From the experimental point of view, recent progress in label-free single-molecule techniques such as iSCAT, and development of more stable dies used in STED microscopy, can provide detailed analysis of the discussed systems. One prominent example is a measured 4-fold decrease in diffusivity of integrins diffusing on the cell membrane and interacting with RGD fragments on the surface forming focal adhesion [39], which is consistent with our crowding-dominated regime. Following the characteristics of nascent adhesions [4, 40], our model would predict trapping-dominated regime (see SI Fig.4a), with a crossover in diffusivity taking place during maturation of adhesions. While this prediction is yet to be confirmed, an interesting consequence of such a change in diffusivity is the change in the effective unbinding probability of integrins (see SI Fig.4b). This can have an impact on the system’s entropy production, and the sensing efficiency of the ensemble. This intriguing effect will be investigated more thoroughly in the future.

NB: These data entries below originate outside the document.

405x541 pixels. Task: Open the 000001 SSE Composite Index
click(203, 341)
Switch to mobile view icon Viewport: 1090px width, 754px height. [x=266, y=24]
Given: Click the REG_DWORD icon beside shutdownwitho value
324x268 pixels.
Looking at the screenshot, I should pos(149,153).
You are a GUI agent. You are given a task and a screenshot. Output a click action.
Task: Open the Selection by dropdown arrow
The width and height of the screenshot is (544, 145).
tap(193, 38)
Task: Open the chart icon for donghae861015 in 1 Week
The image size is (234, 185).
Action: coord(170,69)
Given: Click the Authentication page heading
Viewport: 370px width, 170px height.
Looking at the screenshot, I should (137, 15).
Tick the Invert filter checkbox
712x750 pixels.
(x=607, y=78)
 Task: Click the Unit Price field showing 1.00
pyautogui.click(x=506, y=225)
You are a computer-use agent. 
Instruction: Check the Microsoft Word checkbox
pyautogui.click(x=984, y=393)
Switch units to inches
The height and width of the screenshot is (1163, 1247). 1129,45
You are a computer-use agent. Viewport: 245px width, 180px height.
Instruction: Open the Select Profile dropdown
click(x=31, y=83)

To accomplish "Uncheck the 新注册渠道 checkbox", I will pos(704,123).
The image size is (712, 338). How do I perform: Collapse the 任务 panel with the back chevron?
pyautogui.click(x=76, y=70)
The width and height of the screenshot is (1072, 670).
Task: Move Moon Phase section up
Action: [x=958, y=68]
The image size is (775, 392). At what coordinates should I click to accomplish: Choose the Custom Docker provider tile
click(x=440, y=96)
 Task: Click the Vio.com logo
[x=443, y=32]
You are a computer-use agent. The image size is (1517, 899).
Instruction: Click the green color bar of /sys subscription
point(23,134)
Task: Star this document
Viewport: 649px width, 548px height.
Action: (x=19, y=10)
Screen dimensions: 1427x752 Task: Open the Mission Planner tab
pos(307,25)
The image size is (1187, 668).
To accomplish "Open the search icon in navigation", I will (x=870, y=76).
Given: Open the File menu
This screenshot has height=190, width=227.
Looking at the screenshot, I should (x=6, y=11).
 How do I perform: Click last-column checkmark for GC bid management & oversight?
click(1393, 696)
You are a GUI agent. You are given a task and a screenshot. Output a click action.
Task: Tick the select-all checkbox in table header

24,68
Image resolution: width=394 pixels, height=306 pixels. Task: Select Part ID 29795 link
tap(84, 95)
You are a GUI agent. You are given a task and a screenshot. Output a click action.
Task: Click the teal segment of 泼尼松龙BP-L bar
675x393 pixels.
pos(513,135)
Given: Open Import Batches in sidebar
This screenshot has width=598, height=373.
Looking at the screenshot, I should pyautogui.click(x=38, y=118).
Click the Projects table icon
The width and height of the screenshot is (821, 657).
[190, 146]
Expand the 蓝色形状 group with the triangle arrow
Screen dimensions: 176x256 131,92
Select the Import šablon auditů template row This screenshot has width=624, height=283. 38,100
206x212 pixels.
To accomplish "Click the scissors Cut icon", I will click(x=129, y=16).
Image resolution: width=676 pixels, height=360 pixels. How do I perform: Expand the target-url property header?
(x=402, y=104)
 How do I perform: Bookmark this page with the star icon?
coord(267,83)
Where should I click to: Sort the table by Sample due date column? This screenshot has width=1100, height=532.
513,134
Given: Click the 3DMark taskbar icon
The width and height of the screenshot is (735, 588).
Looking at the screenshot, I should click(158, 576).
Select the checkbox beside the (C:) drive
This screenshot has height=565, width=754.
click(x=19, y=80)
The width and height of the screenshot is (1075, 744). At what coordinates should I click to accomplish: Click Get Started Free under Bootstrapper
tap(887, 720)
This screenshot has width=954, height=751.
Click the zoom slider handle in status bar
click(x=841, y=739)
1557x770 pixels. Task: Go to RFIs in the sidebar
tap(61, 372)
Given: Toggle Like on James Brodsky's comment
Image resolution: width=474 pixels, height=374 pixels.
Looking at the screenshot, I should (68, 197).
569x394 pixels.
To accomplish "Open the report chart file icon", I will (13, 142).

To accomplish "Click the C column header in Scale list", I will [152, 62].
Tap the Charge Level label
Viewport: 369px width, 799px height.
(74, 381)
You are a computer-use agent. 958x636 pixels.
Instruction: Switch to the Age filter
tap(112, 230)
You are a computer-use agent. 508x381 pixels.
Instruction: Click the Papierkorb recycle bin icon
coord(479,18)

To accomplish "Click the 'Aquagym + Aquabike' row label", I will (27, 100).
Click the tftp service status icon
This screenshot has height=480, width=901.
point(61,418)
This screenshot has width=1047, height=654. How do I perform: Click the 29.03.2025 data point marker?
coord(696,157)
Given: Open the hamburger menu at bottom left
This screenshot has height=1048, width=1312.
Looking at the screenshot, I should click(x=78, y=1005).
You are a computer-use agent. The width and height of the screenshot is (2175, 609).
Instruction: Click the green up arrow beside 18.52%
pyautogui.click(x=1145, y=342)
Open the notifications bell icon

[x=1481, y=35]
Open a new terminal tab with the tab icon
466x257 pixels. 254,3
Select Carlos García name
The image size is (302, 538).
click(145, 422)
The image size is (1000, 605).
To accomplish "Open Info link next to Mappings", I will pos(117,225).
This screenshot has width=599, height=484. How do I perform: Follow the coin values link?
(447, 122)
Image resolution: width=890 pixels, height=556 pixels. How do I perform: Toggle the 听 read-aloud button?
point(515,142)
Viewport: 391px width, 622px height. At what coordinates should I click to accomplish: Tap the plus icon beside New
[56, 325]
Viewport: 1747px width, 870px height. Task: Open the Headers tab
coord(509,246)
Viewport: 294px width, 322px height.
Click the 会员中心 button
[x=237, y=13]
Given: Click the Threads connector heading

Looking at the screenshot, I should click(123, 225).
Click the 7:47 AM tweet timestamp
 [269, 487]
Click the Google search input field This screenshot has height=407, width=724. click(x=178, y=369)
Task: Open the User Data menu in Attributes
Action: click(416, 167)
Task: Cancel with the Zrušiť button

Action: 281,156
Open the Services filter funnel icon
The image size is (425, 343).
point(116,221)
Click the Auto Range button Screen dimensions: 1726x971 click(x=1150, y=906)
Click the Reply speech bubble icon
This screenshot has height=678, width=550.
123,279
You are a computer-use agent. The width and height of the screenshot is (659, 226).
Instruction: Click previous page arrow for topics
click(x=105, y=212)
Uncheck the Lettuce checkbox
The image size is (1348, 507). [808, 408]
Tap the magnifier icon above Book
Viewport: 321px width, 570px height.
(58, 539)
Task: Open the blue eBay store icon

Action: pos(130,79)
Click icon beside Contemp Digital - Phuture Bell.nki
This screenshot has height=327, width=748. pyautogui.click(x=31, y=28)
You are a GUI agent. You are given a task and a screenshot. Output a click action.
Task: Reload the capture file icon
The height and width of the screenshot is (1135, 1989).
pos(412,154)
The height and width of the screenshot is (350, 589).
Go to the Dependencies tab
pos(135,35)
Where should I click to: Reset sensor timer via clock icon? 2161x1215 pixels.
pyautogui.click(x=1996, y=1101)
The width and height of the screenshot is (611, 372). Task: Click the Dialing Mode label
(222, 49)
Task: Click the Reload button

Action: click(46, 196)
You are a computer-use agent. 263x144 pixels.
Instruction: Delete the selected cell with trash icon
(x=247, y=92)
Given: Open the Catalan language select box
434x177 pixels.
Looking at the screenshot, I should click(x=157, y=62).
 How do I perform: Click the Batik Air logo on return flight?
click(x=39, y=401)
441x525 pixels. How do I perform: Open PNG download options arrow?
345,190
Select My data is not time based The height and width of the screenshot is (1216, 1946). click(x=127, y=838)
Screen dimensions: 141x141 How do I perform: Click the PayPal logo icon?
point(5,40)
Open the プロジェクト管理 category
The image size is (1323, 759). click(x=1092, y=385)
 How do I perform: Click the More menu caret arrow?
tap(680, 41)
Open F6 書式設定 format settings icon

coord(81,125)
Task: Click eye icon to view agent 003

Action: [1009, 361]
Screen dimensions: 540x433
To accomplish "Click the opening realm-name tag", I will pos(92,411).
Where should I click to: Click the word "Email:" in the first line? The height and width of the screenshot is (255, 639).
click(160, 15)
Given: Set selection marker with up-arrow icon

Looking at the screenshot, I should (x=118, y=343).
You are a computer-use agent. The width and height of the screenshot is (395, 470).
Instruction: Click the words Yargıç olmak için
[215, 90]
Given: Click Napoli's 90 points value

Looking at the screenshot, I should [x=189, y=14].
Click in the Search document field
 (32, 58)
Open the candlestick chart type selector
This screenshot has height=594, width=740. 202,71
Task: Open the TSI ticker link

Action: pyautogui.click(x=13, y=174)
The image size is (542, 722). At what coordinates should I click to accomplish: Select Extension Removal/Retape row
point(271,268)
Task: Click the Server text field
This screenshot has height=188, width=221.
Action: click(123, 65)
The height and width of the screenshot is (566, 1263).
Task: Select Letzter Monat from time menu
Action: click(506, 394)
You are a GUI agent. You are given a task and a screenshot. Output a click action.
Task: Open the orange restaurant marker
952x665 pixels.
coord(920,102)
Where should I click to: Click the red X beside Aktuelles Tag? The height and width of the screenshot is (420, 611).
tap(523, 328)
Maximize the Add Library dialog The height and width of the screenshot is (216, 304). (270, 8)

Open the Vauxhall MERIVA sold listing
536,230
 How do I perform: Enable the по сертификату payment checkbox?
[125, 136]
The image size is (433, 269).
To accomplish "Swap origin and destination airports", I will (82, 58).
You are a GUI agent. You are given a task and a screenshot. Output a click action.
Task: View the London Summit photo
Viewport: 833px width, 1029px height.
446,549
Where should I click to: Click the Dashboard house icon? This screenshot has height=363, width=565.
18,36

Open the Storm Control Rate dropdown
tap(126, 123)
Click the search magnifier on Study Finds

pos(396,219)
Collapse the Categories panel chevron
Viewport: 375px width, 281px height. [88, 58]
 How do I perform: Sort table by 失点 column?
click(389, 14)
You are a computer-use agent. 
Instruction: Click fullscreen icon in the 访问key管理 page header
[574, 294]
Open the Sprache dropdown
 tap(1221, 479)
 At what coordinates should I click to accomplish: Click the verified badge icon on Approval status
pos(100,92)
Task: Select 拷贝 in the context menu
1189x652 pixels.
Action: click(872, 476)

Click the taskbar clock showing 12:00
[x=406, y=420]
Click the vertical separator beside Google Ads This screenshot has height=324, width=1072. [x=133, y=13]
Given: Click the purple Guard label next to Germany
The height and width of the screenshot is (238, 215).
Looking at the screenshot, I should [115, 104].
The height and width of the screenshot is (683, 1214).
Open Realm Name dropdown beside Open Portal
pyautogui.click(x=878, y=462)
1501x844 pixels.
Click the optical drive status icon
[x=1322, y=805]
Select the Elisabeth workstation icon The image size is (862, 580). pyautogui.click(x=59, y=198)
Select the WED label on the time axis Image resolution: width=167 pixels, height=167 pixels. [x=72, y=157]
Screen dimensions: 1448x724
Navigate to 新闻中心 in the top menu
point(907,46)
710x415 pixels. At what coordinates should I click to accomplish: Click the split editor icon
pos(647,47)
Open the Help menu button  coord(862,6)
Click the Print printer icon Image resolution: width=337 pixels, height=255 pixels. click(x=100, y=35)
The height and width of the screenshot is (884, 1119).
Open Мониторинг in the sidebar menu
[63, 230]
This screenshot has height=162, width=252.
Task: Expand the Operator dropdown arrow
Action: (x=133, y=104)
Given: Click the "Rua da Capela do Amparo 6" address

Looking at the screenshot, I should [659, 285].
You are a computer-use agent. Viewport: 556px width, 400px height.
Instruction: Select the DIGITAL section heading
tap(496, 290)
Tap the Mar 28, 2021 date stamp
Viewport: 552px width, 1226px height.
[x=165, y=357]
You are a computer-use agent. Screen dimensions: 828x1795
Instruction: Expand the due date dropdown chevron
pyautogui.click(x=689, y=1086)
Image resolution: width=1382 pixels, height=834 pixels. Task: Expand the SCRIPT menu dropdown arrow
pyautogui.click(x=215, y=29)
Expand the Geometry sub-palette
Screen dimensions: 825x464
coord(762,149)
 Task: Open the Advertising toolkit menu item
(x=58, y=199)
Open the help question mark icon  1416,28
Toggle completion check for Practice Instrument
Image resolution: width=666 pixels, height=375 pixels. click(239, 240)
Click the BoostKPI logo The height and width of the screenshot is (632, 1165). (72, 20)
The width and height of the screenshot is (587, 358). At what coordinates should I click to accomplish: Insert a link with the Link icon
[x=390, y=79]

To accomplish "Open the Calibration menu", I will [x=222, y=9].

Few recent experimental studies, furthermore, suggested that crowding can favorably affect diffusion. One example is the facilitated diffusion of DNA-recognizing protein during specific target search over a long DNA strand [41,42,43], which is a system that shows similar features as our model. Non-monotonous behavior was also observed in simulations of a tracer diffusing in a field of particles crowding the environment, as a function of the density of crowder and the depth of the minimum of the tracer-particle interaction potential, which is a result consistent with our findings albeit in three dimensions [44, 45]. Moreover, in three dimensions both experimental and theoretical studies on polymer transport in a crowded medium suggested that crowding enhances long-term diffusivity [46, 47]. It would be therefore interesting to extend our work from surface to volume diffusion and account for more complex behavior and properties of traps.